[[ MATERIAL PROVIDED open ]]

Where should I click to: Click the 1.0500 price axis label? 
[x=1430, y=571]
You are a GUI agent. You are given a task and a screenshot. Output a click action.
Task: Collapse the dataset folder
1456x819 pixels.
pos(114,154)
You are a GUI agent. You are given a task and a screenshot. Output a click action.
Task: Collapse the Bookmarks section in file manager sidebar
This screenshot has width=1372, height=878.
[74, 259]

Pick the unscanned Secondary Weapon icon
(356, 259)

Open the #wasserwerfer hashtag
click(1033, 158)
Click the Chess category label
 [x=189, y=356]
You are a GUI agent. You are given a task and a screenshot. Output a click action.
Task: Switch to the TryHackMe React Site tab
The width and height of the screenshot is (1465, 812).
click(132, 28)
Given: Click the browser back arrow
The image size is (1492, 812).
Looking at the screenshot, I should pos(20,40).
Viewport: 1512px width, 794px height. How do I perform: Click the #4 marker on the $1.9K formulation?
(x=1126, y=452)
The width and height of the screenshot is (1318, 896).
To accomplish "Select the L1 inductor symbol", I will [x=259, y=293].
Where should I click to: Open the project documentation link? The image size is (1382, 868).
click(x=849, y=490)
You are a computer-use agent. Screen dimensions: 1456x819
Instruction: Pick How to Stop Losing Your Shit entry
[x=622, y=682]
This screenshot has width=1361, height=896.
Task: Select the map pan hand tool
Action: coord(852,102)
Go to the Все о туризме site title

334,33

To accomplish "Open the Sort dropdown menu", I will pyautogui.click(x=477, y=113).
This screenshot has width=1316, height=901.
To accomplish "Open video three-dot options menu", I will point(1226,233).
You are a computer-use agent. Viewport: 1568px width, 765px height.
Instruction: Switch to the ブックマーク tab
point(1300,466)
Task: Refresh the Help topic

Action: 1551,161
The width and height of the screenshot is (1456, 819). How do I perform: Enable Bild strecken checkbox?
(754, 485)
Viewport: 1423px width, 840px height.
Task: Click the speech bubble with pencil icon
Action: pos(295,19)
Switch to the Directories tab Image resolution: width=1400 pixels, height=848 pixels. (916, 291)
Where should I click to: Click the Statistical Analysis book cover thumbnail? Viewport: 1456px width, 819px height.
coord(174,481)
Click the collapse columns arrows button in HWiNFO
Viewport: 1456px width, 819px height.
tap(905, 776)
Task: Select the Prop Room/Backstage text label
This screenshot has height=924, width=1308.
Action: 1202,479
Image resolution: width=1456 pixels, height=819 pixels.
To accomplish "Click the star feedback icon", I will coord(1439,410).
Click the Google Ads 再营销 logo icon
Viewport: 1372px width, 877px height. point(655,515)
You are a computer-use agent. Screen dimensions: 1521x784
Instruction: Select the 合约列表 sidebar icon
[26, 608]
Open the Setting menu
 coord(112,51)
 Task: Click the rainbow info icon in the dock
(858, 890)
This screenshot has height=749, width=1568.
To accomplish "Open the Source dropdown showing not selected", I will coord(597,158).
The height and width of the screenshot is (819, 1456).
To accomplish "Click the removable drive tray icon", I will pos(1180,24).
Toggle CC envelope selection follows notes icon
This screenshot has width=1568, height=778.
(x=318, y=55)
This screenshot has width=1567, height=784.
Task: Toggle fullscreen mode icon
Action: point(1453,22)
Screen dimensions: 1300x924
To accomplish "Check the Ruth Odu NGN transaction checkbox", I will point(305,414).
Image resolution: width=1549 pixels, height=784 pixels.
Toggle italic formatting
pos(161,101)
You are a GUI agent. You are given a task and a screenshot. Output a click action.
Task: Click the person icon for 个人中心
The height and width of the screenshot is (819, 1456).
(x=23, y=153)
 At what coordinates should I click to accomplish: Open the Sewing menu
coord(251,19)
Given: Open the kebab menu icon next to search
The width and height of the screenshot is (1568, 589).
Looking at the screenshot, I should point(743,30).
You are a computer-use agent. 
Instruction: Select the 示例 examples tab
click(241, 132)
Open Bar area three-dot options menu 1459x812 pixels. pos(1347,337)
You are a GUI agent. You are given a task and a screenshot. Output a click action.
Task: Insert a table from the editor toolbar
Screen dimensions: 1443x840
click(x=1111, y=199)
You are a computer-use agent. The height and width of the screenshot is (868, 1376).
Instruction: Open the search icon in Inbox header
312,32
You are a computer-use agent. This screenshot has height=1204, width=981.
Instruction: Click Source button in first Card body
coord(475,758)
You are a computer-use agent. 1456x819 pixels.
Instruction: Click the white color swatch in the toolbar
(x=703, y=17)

[[ MATERIAL PROVIDED closed ]]

• EXERCISE REQUIREMENTS:
Each line above that holds the string "computer" should be copied and shown.

• EXERCISE RESPONSE:
You are a computer-use agent. Screen dimensions: 1456x819
You are a computer-use agent. Viewport: 1568px width, 765px height.
You are a computer-use agent. Screen dimensions: 1521x784
You are a computer-use agent. 
You are a computer-use agent. The height and width of the screenshot is (868, 1376).
You are a computer-use agent. This screenshot has height=1204, width=981.
You are a computer-use agent. 1456x819 pixels.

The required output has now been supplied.